Segment Open

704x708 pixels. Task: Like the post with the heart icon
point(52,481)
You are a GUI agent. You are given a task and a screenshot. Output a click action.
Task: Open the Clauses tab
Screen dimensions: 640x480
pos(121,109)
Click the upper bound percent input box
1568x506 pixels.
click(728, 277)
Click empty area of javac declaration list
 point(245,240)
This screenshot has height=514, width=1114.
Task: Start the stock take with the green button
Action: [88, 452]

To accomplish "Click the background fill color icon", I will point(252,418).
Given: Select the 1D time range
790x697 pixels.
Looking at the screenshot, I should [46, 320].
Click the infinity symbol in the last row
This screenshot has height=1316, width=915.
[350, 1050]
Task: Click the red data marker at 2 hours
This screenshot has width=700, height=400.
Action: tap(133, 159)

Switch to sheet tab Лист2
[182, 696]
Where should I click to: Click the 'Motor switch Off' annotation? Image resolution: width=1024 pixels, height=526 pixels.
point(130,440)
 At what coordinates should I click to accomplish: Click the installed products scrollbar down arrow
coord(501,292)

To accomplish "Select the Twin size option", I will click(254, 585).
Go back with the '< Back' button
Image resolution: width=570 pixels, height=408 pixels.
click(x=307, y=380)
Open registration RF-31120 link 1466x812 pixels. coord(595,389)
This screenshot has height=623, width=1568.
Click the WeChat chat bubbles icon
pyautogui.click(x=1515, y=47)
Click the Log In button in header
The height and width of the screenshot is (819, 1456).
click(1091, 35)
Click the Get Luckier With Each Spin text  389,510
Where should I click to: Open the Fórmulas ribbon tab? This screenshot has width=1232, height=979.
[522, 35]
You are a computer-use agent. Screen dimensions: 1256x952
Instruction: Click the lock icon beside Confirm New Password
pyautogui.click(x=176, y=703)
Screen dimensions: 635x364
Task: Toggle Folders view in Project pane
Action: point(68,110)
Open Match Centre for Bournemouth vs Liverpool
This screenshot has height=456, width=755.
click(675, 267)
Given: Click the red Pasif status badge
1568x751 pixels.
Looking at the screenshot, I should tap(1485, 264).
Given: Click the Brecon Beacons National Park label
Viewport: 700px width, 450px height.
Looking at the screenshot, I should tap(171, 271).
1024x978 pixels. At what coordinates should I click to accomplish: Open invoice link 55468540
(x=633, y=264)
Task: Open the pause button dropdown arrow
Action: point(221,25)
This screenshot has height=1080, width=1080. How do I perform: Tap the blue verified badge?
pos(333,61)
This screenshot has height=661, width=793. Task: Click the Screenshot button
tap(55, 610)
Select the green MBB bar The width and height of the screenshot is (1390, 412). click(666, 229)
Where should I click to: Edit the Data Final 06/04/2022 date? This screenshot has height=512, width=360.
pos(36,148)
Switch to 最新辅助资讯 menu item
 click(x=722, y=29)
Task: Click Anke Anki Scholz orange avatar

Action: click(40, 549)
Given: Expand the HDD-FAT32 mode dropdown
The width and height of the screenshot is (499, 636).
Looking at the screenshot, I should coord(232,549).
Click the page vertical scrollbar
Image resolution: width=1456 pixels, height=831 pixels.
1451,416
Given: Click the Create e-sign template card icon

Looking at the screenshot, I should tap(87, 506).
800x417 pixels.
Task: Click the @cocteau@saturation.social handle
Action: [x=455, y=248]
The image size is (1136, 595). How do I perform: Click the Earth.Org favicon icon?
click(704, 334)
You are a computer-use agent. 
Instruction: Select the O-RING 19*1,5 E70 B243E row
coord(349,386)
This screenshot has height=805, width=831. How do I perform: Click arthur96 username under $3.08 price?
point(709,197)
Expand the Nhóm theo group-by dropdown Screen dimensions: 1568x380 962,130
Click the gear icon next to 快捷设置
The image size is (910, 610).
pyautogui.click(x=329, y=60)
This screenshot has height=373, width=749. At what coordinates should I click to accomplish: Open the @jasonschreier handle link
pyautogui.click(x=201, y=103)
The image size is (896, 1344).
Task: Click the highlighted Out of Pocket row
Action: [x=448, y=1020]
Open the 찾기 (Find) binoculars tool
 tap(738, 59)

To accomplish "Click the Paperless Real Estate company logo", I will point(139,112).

Segment Closed

→ **Directions**: Above are the entries. Output exactly the lines beginning with the line that has "Where should I click to: Click" and ending with the line that has "Open registration RF-31120".

→ **Answer section**:
Where should I click to: Click the 'Motor switch Off' annotation? Image resolution: width=1024 pixels, height=526 pixels.
point(130,440)
 At what coordinates should I click to accomplish: Click the installed products scrollbar down arrow
coord(501,292)

To accomplish "Select the Twin size option", I will click(254, 585).
Go back with the '< Back' button
Image resolution: width=570 pixels, height=408 pixels.
click(x=307, y=380)
Open registration RF-31120 link 1466x812 pixels. coord(595,389)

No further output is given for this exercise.